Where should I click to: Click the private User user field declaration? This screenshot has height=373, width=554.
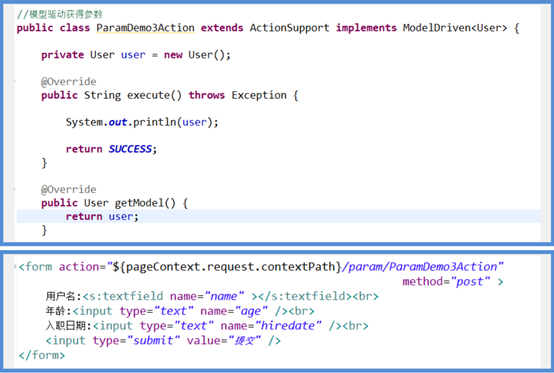coord(136,55)
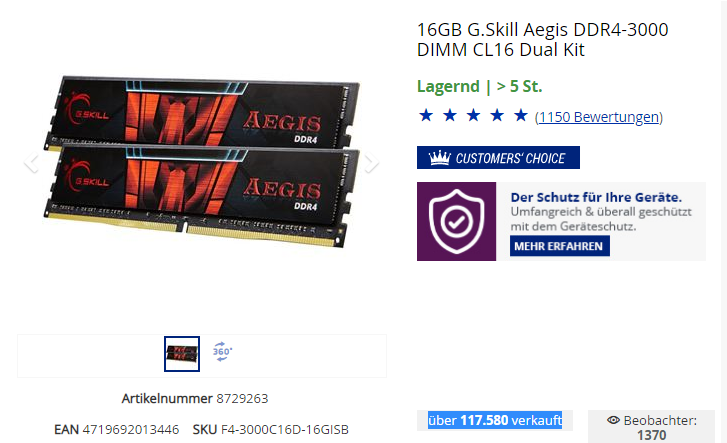Click the main Aegis RAM product image
Viewport: 727px width, 443px height.
point(202,161)
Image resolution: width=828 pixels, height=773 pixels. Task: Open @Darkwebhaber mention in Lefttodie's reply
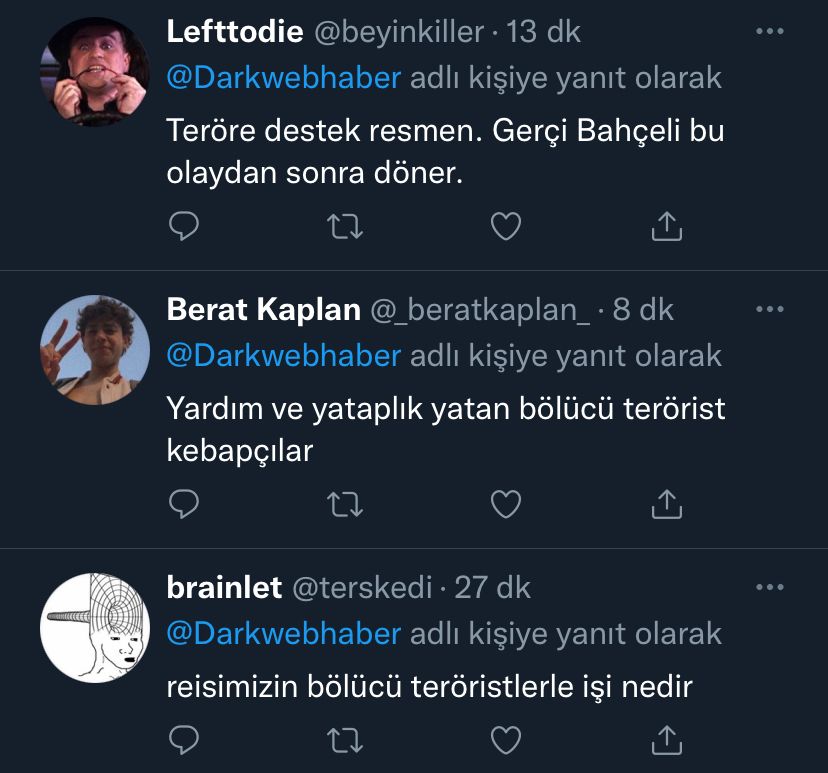[283, 78]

■ WHAT IS EXPECTED ■
Output a verbatim copy of all entries above; no pictures go in it.

■ OUTPUT ■
Where should I click to: Click the private User user field declaration? This screenshot has height=373, width=554.
coord(136,55)
Click the main Aegis RAM product image
Viewport: 727px width, 443px height.
point(202,161)
Image resolution: width=828 pixels, height=773 pixels. Task: Open @Darkwebhaber mention in Lefttodie's reply
[283, 78]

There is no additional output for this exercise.